Arte, Crônicas e Poesia
A CIGARRA E O FURACÃO
Publicado em 06/12/2024 às 09:58
A saudade dilacera o coração e a nossa alma. Li isso em um poema na época da escola. Nunca compreendi plenamente, porém as coisas começam a fazer sentido após serem sentidas, onde criam marcas indeléveis na alma. Ao aproximar do fim do ano sinto meu coração mais pesado, lembro de todos que se foram e recordo de tudo que queria ter vivido, como veleiro que busca ir para um canto e vai para outro, distante e estranho de tudo que já viu.
Aturdido, tento entender tudo, mas tudo me escapa. Começo a perceber que talvez não exista um sentido e que o sentido esteja no próprio existir. A prima face é apenas o caos que dita tudo e a todos controla, quem nunca se sentiu um joguete nas mãos do destino? Como em uma tempestade sem guarda-chuva, correndo sem rumo em busca de uma proteção que parece cada vez mais distante a cada passo que der.
A vida passa, refletindo ou não sobre ela. Ouvi isso uma vez e achei de grande idiotice, mas com o decorrer do tempo, começo a perceber que o idiota era eu mesmo. Sempre considerei que cada passo e cada fase deveria ser planejada e preparada. Isso significava sabedoria para mim. Todavia, noto que a sabedoria justamente é saber lidar com o intangível e com a sensação de fracasso de todo um planejamento de vida inexistente.
Os sábios conseguem não ficarem abalados diante de sonhos não realizados, pois o que foi realizado já basta para satisfação, desde que tenham feito tudo que era possível de prever ou fazer. E é muito difícil não querer controlar a vida, quem gosta de surpresas? Ninguém. Apesar de ser racional o argumento, o sentimento é sempre de buscar o caminho conhecido, de querer saber de tudo antes, para em última instância evitar o sofrimento.
A minha ingenuidade sobre isso foi abissal, assim como uma cigarra cantante de forma despretensiosa falava com propriedade inverdades sobre o bem viver, tendo a mim mesmo como régua para julgamento. Exultava por planos e projetos existenciais, ditoso por ter as virtudes necessárias para alcançar tudo que quisesse.

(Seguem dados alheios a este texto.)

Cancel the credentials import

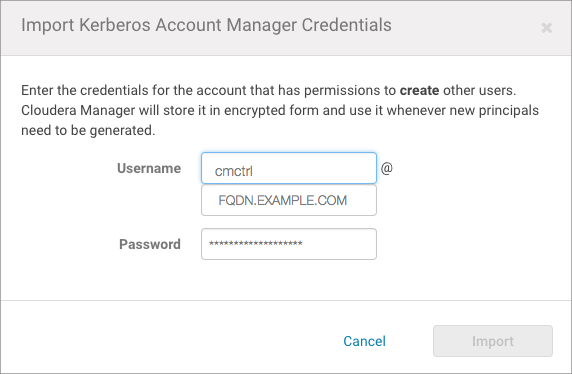(364, 341)
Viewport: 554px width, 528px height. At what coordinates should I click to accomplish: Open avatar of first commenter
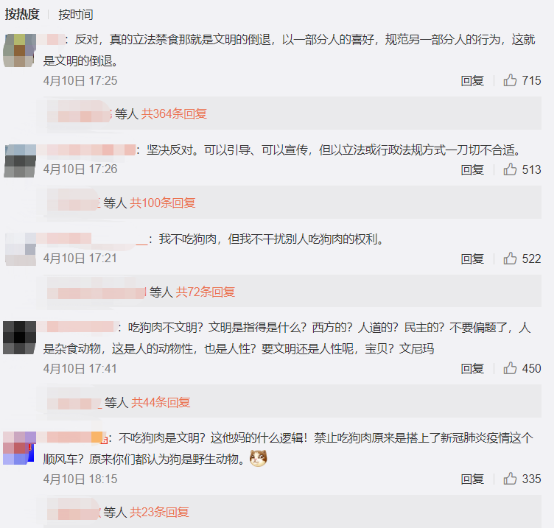20,50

O tempo passa, a verdade vem, não de maneira doce e gentil, mas como um furacão que vem e varre tudo, destrói qualquer certeza ou vaidade de verdade. E deixa apenas quem de fato somos em essência. Foi um encontro inevitável comigo mesmo. Onde está todo conhecimento? Onde está a soberba? Onde está toda previdência/providência infalível?
Deitado olhando para o teto, completamente sem rumo, madrugadas a fio chorando, passado o turbilhão do furacão, vem o silêncio dilacerante, onde escutamos as batidas do próprio coração. Questionamentos são inócuos, inevitavelmente sempre o são. É preciso aprender a viver com dúvidas que jamais terão respostas.
Assim, a cigarra termina o seu canto.